Living in the Bubble Spells Disaster for Leaders

When I worked as a communication specialist in an AT&T (later Lucent Technologies) manufacturing facility in Richmond, Va., in the 1990s, one of my responsibilities was to help coordinate face-to-face opportunities by visiting executives.

One executive was Curtis. J. Crawford, who at the time was president of AT&T Microelectronics, the business unit to which our plant belonged. Rarely did Crawford miss an opportunity to visit the factory floor. He always had his message points about the direction of the business and what it would take to achieve goals, but he also listened to what was on the minds of employees.

I recalled this about Crawford, who is now president and CEO of XCEO, Inc., a management consulting firm, as I listened to President Barack Obama’s press conference the day after his policies were largely rejected by voters in mid-term elections. One of the themes that has emerged among analysts is that Obama and congressional Democrats failed to listen to Americans. Indeed, Obama acknowledged that he might be perceived as out of touch, one danger of living “in the bubble” of the White House.

“How do I meet my responsibilities here in the White House .. but still have that opportunity to engage with the American people .. and give them confidence that I am listening to them,” said a pensive Obama during the press conference.
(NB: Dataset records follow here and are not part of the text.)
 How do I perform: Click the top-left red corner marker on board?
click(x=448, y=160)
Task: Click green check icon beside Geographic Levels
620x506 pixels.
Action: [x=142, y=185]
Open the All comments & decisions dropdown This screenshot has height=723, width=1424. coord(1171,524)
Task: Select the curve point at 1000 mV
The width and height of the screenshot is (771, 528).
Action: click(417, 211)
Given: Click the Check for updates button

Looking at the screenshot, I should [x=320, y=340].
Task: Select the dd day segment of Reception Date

Like his policies or not, many people considered Obama to be an effective communicator during his presidential campaign. However, somewhere along the way, he lost sight of the other side of communication — listening — and it might have cost his party its hold on the U.S. House of Representatives.
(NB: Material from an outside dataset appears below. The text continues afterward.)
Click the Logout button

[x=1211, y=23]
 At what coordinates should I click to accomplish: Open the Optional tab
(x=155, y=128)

There’s a lesson here for business leaders, and that’s what made me recall Curt Crawford. Now, there are obvious differences between the President of the United States and the president of a company. But just as the President of the United States is beholden to the voting public, presidents of companies are beholden to shareholders, customers, boards of directors and, yes, employees. And while leadership sometimes means making tough and unpopular decisions, failure to listen to what is on the minds of your constituents can spell disaster.

Leaders who listen take into account the ideas, concerns and perspectives of stakeholders and fold them into the mix of other data upon which leaders rely. Why is this important? Here are a few reasons:

  • Leaders don’t know everything. There are subject-matter experts out there whose expertise just might help solve a problem.
  • People want to know they’re being listened to. A leader who listens sends a message about the importance of constituent groups, whether customers, employees or shareholders.
  • Leaders lead only if followers allow them to. If a leader loses the confidence and trust of constituents, the leader’s effectiveness and ability to get things done suffers.
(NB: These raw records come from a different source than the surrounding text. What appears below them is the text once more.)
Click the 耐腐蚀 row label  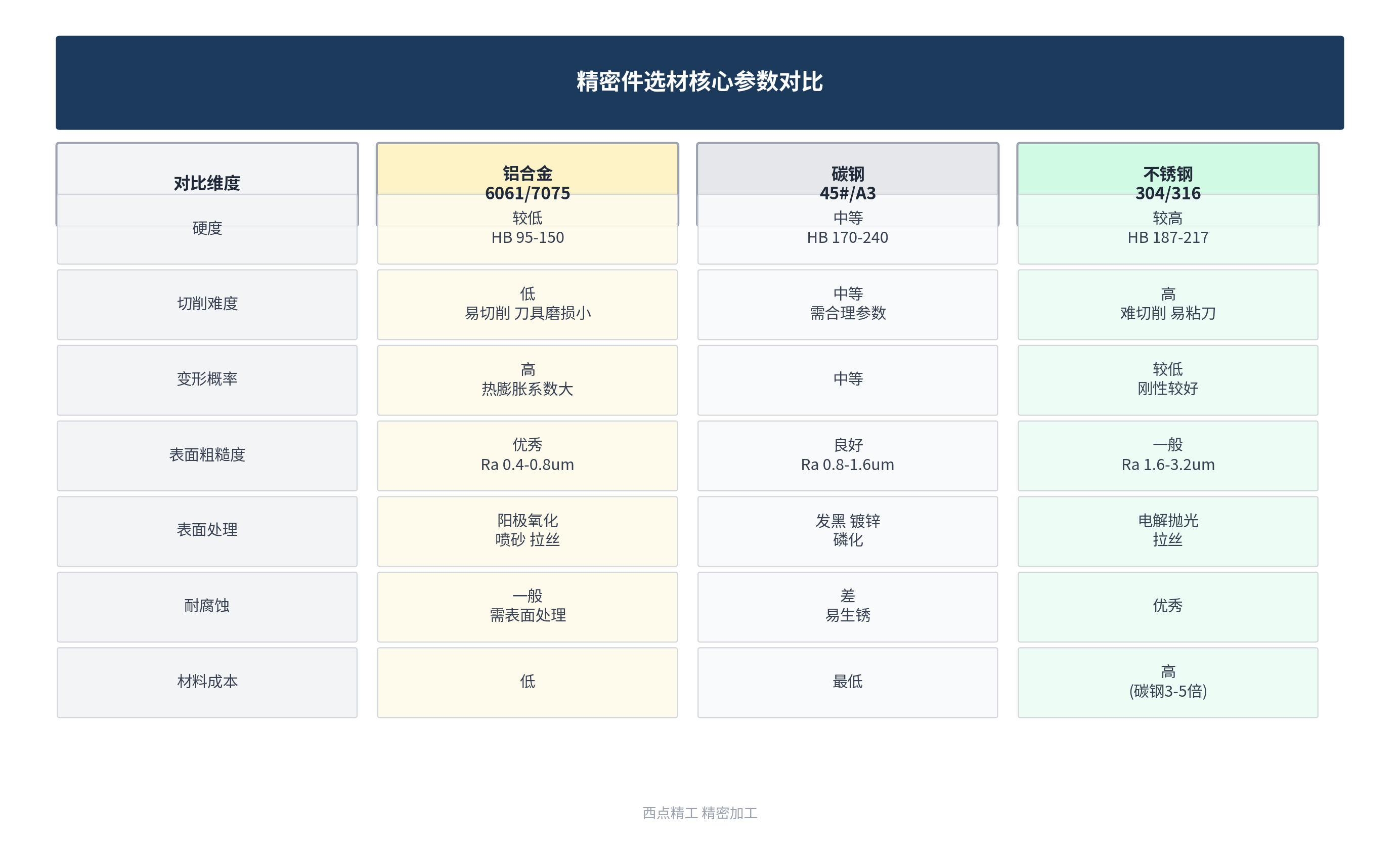pos(207,606)
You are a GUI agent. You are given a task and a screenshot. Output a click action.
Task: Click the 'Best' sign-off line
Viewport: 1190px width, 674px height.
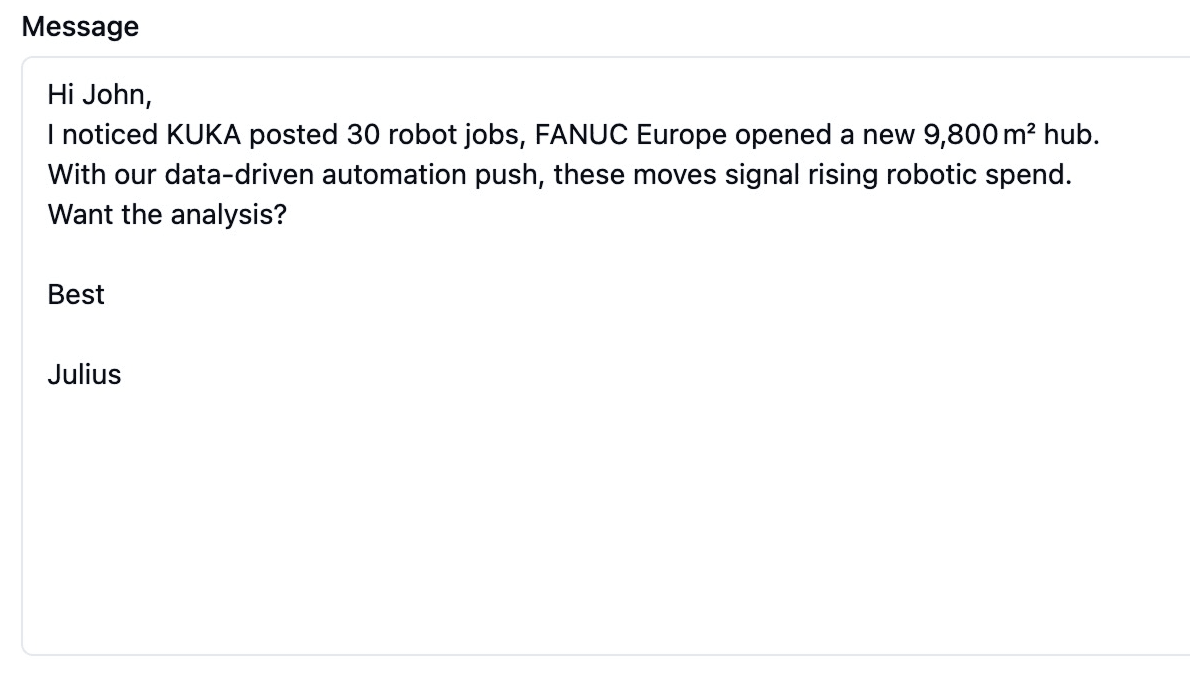(76, 294)
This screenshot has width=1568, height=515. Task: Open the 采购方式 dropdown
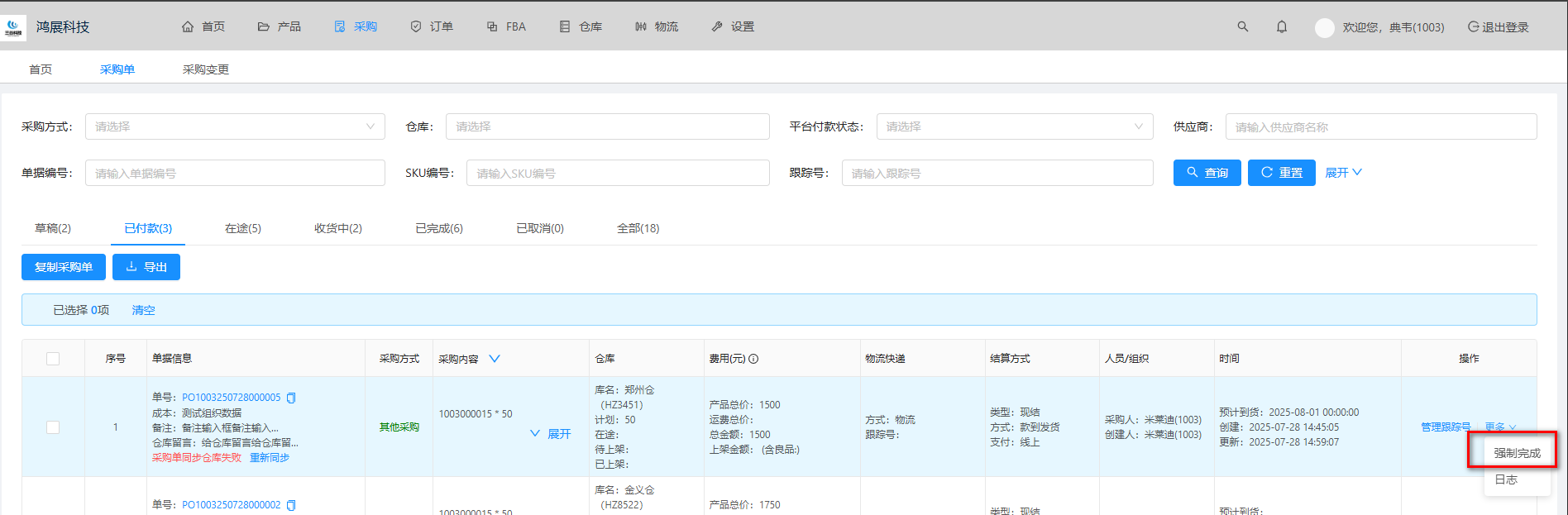[235, 126]
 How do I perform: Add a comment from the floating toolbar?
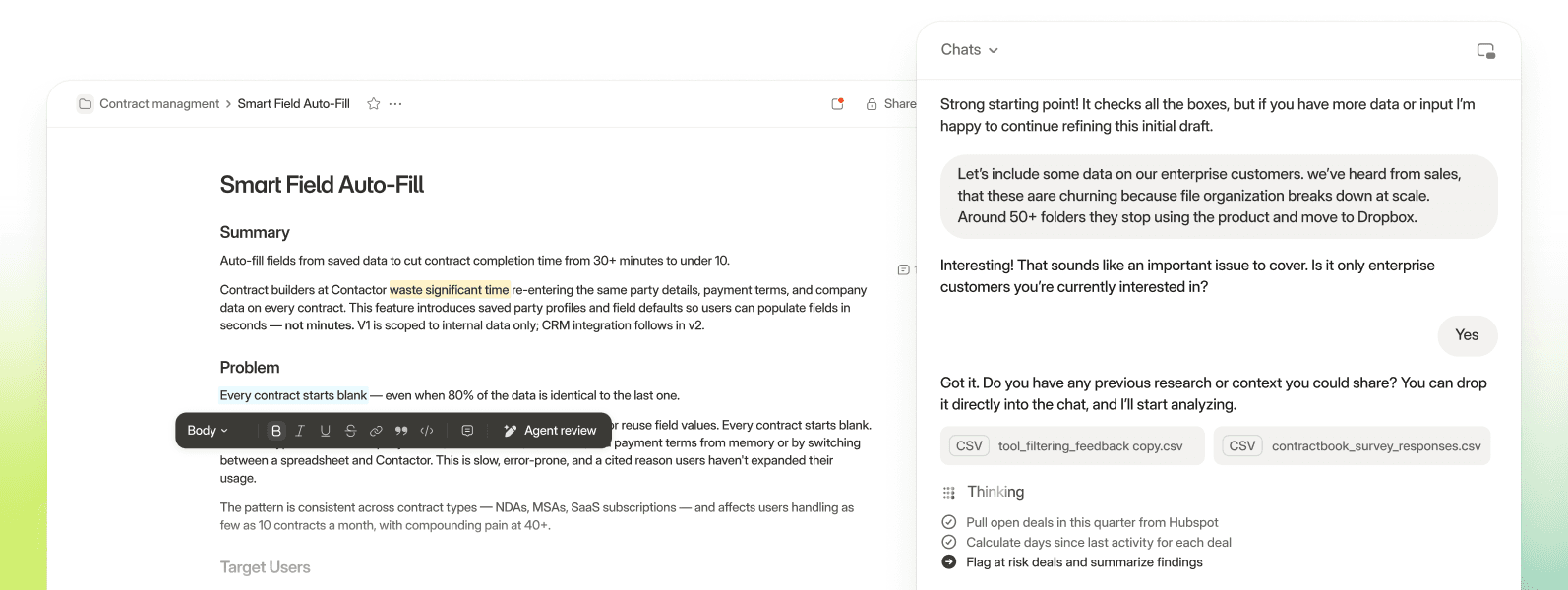pos(467,431)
I remember Curt Crawford telling employees that communication was perhaps his most important role as a leader. Certainly it’s not the only role — there is strategy and the management of resources, among others — but he recognized that a leader who leads from the bubble of the C-suite, who is out of touch with stakeholders, is doomed to failure. Just ask President Obama.


One Response

  1. Excellent post, Robert. Leaders can get by for a while — sometimes way too long — without listening or communicating effectively. But eventually it catches up with them, and the results are catastrophic. Unfortunately too many business leaders don’t see communication as an important part of their job, so they “hire people to do that.”